Something has occurred to me recently. It’s a bit raw and confused, but I’ve found that many of you like those posts the best, so here goes.
I haven’t been able to be very helpful for the last few months. And helpful is one of the biggest ways I define myself. Always has been. So not being able to be helpful, I would have expected, would throw my whole world into turmoil.
Alan is managing the bakery entirely without me. Training new staff, procuring a new mixer and winning new wholesale accounts. Even the Saturday market in Stratford which was entirely my responsibility, he’s got organized. All that and he’s running the house, too.
He doesn’t need me.
No, it’s OK. He loves me. I know that. But we’re talking necessity, here. We’re talking need, which is not the same as love.

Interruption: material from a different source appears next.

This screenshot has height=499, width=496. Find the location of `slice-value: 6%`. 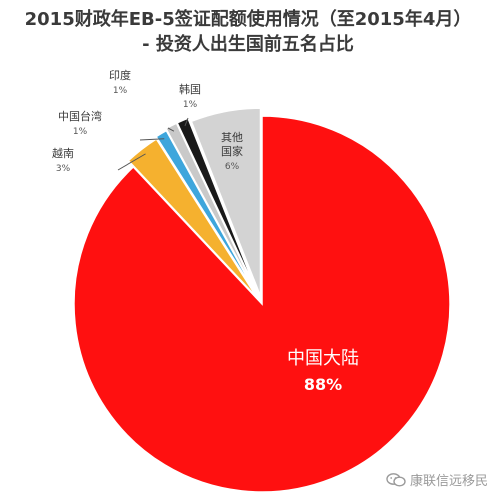

slice-value: 6% is located at coordinates (232, 167).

And as I pull out of one commitment after another and the organizations I was volunteering for carry on without me, I realize I’m not actually needed anywhere. I am appreciated. I am valued. And I got that confused with being needed.
I am not necessary.
Which is a tough thing to realize for someone as conscientious as I am. I always thought that my doing for others meant that I was needed to do for others. But as I move out of various roles, that leaves the way open for someone else to fill those roles. And they do. Or those roles go unfilled and the world carries on. Being appreciated is not the same thing as being needed.
Being loved is not the same thing as being needed. Having lost some of the people closest to me, people who I thought I would die if they weren’t in my life and then continued to live, I realize that we, none of us is actually necessary to each other. Loved, certainly. Desired, appreciated and loved some more. But not necessary.
We may need to have other people in our life, but who those people are is fluid and ever-changing. And yes, we do meet someone who we adore and spend years and years being their friend or their sibling or their spouse and it’s wonderful and we relish it. But if it ends, when it ends, we keep on breathing. Missing them and sad, but still breathing.
I know that I am loved. I thought that meant that I was necessary. But it doesn’t. It only means that I am loved.
There is freedom in this realization. Guilt melts away from your relationships with other people and with the organizations you want to help. Here is what I can give you. No, you don’t need any more than that.
The only person that we are truly necessary to is ourselves. Or we ought to be. Think about it. When we go out of our lives, we actually will stop breathing, which we cannot say about anyone else, no matter how precious they are to us.
But do we believe in this necessity? Do we treat ourselves as necessary? Or do we treat ourselves as an afterthought? An annoying burden to be dragged along through life and resented.
I know where I fall. Please let me know what you think.